When ambulances took up to 10 minutes to arrive, bystander CPR was associated with tripled survival odds, the study also found. After 13 minutes, patients who got CPR at the scene continued to have better survival odds but the difference was no longer statistically meaningful.
"Early CPR saves lives, and the lack of CPR efforts from bystanders could result in significantly decreased chances of survival," said lead study author Dr. Shahzleen Rajan of Copenhagen University Hospital in Denmark.
Cardiac arrest involves the abrupt loss of heart function, breathing and consciousness. Unlike a heart attack, which happens when blood flow to a portion of the heart is blocked, cardiac arrest occurs when the heart's electrical system malfunctions, often due to irregular heart rhythms. Cardiac arrest may occur with no warning and is often fatal.
Chest compressions or CPR can help restore circulation, increasing the odds of survival. Bystander CPR generally won't restore a normal heart rhythm but it can buy time by maintaining blood flow to vital organs.
"We know from previous research that 1 in 8 people survive after a cardiac arrest if a bystander initiates CPR before the arrival of the emergency medical services," Rajan said by email. "In contrast, if CPR is not initiated before the arrival of the emergency medical services, only 1 in 30 people survive a cardiac arrest."
For the current study, researchers looked at 30-day survival for patients who had cardiac arrests outside of a hospital between 2005 and 2011.
When the ambulance arrived within five minutes, 14.5 percent of patients in the bystander CPR group survived at least 30 days, compared with 6.3 percent in the group that didn't get this help.
For ambulance arrival times up to ten minutes, 6.7 percent in the CPR group and 2.2 percent of the other patients survived. If the ambulance took more than 13 minutes, the survival rate was 3.7 percent in the CPR group and 1.5 percent for the others - a difference that wasn't statistically meaningful.
The study is observational and doesn't prove bystander CPR increases survival odds, the authors note in Circulation. Researchers also lacked data on how quickly bystanders intervened after the start of cardiac arrest, which could influence outcomes, the authors note.
"Once a victim has sustained a cardiac arrest with little or no blood supply going to the heart or brain, the time to reestablishing blood flow with oxygenated blood is critical," said Dr. Lenworth Jacobs, director of trauma and emergency medicine at Hartford Hospital in Connecticut.
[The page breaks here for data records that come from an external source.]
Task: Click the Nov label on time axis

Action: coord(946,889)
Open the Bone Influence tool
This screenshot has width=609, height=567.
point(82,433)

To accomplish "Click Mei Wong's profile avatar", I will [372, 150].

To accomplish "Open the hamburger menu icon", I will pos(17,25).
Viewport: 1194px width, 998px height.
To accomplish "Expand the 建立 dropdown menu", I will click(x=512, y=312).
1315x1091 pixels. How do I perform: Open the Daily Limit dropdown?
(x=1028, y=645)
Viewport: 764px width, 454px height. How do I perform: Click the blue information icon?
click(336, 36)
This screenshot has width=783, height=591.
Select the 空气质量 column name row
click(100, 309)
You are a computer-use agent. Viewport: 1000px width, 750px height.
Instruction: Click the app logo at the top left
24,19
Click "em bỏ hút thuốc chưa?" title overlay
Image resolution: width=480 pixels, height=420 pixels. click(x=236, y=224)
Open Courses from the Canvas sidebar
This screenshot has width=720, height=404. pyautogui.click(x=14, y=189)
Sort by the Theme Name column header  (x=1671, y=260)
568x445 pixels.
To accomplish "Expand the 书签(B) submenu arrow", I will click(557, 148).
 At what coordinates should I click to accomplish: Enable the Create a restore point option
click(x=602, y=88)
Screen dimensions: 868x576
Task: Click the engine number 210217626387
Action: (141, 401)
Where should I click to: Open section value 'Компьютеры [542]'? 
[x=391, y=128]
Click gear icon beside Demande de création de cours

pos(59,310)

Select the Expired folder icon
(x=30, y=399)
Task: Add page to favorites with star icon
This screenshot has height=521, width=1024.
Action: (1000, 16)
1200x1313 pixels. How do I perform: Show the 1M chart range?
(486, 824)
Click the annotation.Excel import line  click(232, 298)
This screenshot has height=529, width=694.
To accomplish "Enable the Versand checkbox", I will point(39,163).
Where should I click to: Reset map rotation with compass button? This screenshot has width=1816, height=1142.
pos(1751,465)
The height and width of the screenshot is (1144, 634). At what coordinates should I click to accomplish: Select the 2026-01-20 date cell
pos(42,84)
"It is generally thought that the sooner this is implemented the better," Jacobs, who wasn't involved in the study, added by email.
The biggest obstacle to bystander CPR remains that too few people know how to do it, said Dr. Peter Pons, an emergency physician in Denver and professor emeritus at the University of Colorado School of Medicine.
"Clearly, if someone has been motivated to learn and has been taught CPR, they will often assist," Pons, who wasn't involved in the study, said by email. "When someone does not have that knowledge, they tend to be more reluctant to act and may fear making things worse."